→ **Your assignment**:
Restate, word for word, the lines from the opening line of the data through the line containing "Add new playlist with plus icon", both included, and nothing else.

(Source data begins)

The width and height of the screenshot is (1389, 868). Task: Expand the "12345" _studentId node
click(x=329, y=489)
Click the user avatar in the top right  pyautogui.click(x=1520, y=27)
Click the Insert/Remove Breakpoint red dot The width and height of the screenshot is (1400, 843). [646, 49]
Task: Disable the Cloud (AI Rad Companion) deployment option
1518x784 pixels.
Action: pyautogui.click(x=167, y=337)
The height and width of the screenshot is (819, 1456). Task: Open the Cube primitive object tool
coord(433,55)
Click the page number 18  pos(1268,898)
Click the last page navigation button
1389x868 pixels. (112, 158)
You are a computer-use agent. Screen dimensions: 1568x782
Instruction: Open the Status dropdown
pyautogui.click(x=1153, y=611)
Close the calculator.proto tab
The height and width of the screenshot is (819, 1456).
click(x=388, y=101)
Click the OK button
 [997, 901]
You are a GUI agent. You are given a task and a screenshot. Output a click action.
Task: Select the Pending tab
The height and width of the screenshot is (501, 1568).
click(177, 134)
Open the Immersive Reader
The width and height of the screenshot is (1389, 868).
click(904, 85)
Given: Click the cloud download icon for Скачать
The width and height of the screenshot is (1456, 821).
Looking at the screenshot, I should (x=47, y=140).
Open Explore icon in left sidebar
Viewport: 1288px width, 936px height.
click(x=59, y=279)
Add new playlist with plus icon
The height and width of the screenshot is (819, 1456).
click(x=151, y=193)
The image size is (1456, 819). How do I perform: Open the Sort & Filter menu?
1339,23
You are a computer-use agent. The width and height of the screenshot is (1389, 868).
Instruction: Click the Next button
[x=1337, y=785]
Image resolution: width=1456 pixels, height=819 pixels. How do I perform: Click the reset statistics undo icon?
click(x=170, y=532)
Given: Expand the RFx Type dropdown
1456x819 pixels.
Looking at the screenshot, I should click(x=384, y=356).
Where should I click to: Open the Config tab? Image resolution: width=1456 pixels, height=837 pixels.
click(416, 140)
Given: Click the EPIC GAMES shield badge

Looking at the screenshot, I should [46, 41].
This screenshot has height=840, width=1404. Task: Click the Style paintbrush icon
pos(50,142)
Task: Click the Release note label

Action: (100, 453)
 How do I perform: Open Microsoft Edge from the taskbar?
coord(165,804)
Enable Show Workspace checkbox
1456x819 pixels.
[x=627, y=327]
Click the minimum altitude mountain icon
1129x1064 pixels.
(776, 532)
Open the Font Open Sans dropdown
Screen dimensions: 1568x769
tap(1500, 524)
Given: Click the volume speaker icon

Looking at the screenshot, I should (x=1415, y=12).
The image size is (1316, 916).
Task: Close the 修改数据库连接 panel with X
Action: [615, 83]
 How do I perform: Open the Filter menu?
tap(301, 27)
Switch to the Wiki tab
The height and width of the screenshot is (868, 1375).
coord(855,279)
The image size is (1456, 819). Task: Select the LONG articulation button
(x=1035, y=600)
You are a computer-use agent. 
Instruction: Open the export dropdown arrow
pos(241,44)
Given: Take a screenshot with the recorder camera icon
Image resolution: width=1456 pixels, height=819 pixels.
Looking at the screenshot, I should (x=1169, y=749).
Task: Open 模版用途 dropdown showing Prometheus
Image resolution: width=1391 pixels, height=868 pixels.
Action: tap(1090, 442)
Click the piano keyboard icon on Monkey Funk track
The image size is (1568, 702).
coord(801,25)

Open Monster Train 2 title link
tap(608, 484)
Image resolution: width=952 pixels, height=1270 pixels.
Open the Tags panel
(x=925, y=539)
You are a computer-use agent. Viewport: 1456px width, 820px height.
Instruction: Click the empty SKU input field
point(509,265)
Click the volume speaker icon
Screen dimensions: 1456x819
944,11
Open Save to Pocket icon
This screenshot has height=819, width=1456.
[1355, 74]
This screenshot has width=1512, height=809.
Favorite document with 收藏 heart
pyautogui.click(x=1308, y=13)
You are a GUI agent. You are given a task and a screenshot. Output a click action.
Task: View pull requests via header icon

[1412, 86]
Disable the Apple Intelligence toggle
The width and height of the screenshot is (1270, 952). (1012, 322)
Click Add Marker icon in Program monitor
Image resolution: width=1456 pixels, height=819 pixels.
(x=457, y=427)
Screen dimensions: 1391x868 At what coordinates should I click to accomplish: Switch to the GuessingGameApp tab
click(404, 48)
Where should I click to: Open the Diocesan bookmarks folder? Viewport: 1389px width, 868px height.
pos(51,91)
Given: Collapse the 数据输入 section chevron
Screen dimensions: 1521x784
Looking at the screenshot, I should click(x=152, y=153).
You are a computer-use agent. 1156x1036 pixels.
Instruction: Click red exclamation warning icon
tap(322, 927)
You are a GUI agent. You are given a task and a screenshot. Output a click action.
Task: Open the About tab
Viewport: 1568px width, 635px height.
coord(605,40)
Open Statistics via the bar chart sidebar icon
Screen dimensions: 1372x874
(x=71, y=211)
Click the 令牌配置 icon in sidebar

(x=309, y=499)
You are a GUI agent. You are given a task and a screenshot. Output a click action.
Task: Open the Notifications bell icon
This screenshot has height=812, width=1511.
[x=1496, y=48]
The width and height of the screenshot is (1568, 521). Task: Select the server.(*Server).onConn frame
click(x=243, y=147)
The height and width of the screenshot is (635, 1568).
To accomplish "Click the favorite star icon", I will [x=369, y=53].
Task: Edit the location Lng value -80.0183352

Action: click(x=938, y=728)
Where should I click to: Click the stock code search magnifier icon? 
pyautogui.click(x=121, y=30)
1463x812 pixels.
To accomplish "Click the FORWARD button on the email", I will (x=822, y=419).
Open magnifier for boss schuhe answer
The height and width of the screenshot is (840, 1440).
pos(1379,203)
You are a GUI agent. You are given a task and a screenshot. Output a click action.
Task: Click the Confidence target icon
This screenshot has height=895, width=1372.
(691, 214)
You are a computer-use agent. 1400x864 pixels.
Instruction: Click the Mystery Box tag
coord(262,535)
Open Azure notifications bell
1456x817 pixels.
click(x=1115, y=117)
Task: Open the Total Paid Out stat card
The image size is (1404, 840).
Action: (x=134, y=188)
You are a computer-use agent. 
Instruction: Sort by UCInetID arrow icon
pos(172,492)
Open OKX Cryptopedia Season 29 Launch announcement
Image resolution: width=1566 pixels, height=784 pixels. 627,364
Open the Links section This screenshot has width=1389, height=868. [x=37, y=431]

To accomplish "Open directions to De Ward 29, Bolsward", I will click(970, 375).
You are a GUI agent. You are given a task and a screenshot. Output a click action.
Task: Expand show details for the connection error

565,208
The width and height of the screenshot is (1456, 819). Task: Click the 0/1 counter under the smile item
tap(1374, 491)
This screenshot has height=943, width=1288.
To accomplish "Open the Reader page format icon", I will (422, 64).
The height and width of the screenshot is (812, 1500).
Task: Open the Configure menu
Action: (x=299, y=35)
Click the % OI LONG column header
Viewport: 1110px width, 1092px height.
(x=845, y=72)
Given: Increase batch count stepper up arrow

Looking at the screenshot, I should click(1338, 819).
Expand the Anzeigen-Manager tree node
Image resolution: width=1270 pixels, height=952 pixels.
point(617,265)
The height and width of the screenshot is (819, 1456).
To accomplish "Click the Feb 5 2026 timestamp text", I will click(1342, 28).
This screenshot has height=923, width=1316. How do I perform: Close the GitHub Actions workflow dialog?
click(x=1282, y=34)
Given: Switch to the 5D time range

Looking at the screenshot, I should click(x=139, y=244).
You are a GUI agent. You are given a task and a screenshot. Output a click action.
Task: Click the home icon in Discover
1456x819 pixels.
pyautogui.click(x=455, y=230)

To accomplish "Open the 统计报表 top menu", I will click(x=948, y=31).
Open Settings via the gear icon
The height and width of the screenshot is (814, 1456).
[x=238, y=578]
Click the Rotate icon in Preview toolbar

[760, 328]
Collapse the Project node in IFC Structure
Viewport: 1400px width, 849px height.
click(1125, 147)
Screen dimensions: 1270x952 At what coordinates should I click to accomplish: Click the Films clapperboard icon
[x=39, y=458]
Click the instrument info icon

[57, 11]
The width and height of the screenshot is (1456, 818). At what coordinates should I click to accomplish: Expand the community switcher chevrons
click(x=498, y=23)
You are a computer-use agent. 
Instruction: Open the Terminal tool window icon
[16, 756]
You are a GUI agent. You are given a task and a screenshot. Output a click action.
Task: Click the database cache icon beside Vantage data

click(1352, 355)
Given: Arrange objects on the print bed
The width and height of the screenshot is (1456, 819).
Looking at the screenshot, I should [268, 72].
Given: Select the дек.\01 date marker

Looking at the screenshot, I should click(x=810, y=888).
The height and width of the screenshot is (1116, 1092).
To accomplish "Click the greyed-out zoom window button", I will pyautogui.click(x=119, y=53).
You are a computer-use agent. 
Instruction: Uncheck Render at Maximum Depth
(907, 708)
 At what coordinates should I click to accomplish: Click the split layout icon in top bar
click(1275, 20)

(Source data ends)

→ **Answer box**:
The width and height of the screenshot is (1389, 868). Task: Expand the "12345" _studentId node
click(x=329, y=489)
Click the user avatar in the top right  pyautogui.click(x=1520, y=27)
Click the Insert/Remove Breakpoint red dot The width and height of the screenshot is (1400, 843). [646, 49]
Task: Disable the Cloud (AI Rad Companion) deployment option
1518x784 pixels.
Action: pyautogui.click(x=167, y=337)
The height and width of the screenshot is (819, 1456). Task: Open the Cube primitive object tool
coord(433,55)
Click the page number 18  pos(1268,898)
Click the last page navigation button
1389x868 pixels. (112, 158)
You are a computer-use agent. Screen dimensions: 1568x782
Instruction: Open the Status dropdown
pyautogui.click(x=1153, y=611)
Close the calculator.proto tab
The height and width of the screenshot is (819, 1456).
click(x=388, y=101)
Click the OK button
 [997, 901]
You are a GUI agent. You are given a task and a screenshot. Output a click action.
Task: Select the Pending tab
The height and width of the screenshot is (501, 1568).
click(177, 134)
Open the Immersive Reader
The width and height of the screenshot is (1389, 868).
click(904, 85)
Given: Click the cloud download icon for Скачать
The width and height of the screenshot is (1456, 821).
Looking at the screenshot, I should (x=47, y=140).
Open Explore icon in left sidebar
Viewport: 1288px width, 936px height.
click(x=59, y=279)
Add new playlist with plus icon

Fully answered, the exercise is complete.